How does our body protect us against viruses?
Two types of defense against viruses predominate in the bloodstream: humoral immunity and cellular immunity. The humoral (or one might say ‘liquid’) immune system attacks viruses when they are loose in the body, either in the bloodstream or in bodily secretions. The cellular immune system attempts to destroy viruses once they have taken up residence inside the body’s cells.
The humoral response consists of antibodies made to specific viruses. These antibodies remain present in the circulation and secretions, hopefully eliminating the virus and protecting against future infections. The more water soluble a particular virus is, the more effective the humoral response. A good example of this is the poliovirus. Polio vaccines (and other vaccines) work precisely because they so effectively stimulate specific antibody formation. When a person is re-exposed to polio, antibodies destroy the virus before infection sets in.
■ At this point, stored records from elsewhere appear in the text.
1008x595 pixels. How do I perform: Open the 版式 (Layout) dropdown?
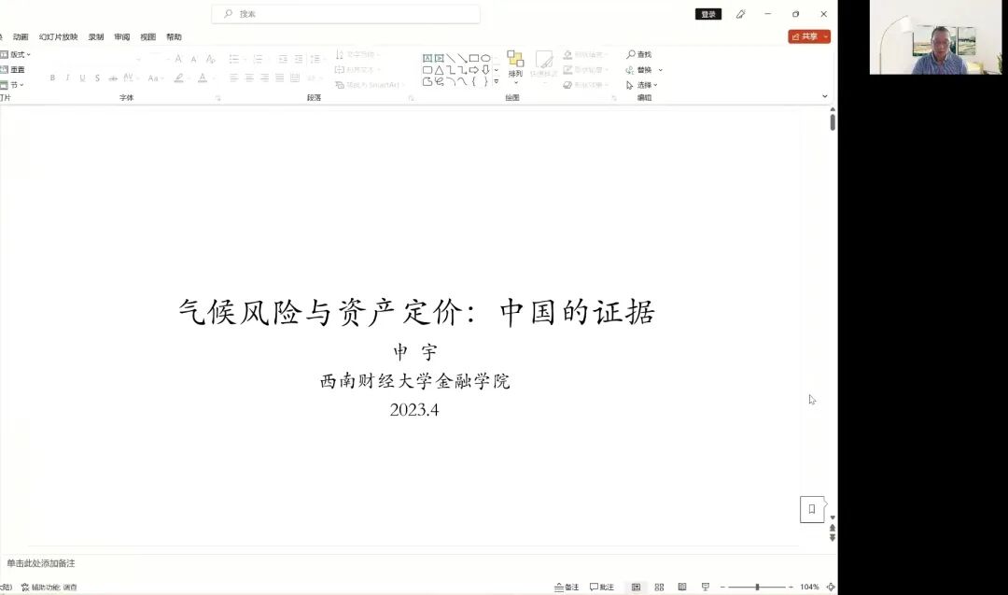click(17, 54)
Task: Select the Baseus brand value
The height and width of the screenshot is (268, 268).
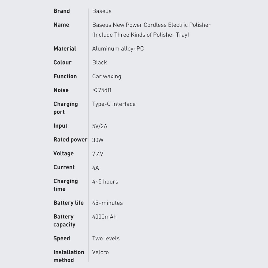Action: click(x=102, y=11)
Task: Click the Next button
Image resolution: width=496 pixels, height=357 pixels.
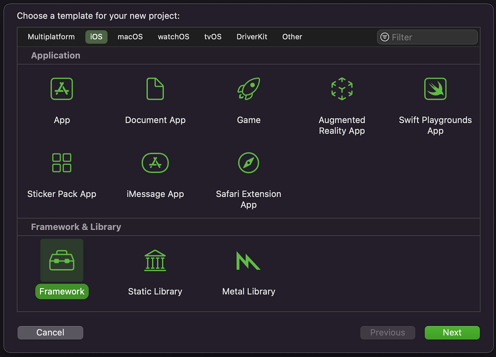Action: click(x=452, y=333)
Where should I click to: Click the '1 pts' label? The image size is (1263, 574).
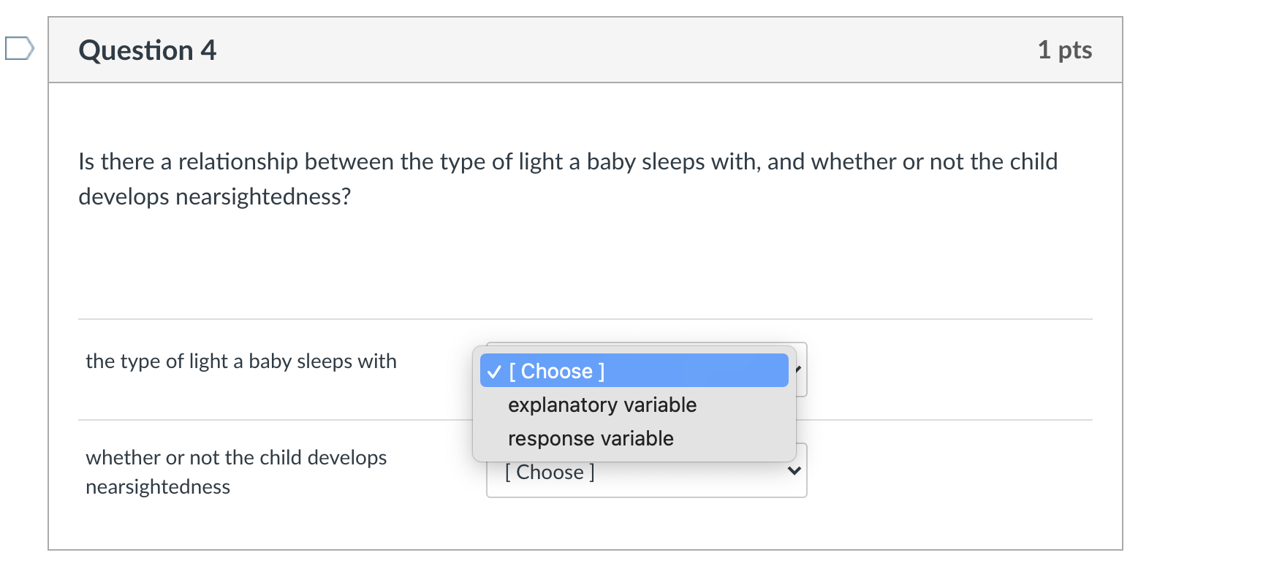[1065, 50]
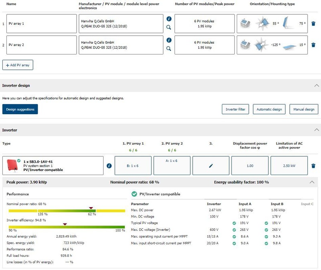Switch to Manual design
Screen dimensions: 321x270
point(304,109)
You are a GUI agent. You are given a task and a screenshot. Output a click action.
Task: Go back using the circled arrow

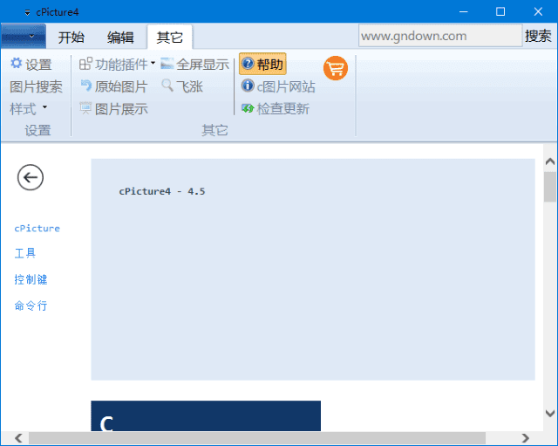point(31,177)
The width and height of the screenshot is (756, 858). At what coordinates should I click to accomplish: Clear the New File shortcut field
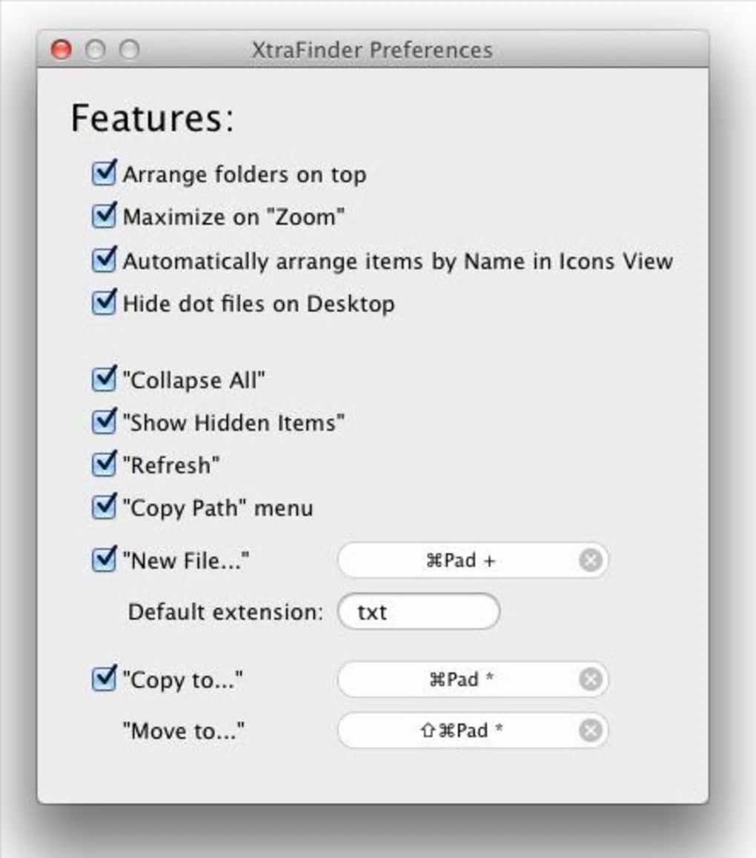click(590, 561)
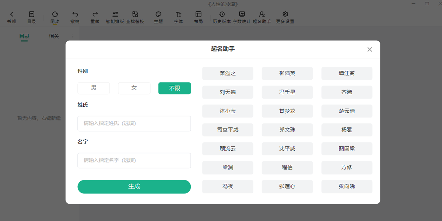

The cellular response consists of certain white blood cells, such as cytotoxic lymphocytes or natural killer cells, which attack and destroy our own cells that have been altered by viruses. Some viruses, such as herpes, are ‘sneaky’ enough to hide in our cells without changing the way they look to the cellular immune system. These viruses can remain dormant within cells for years, only to re-emerge periodically when our humoral defenses are weak and allow the viruses to get loose in the circulation once again.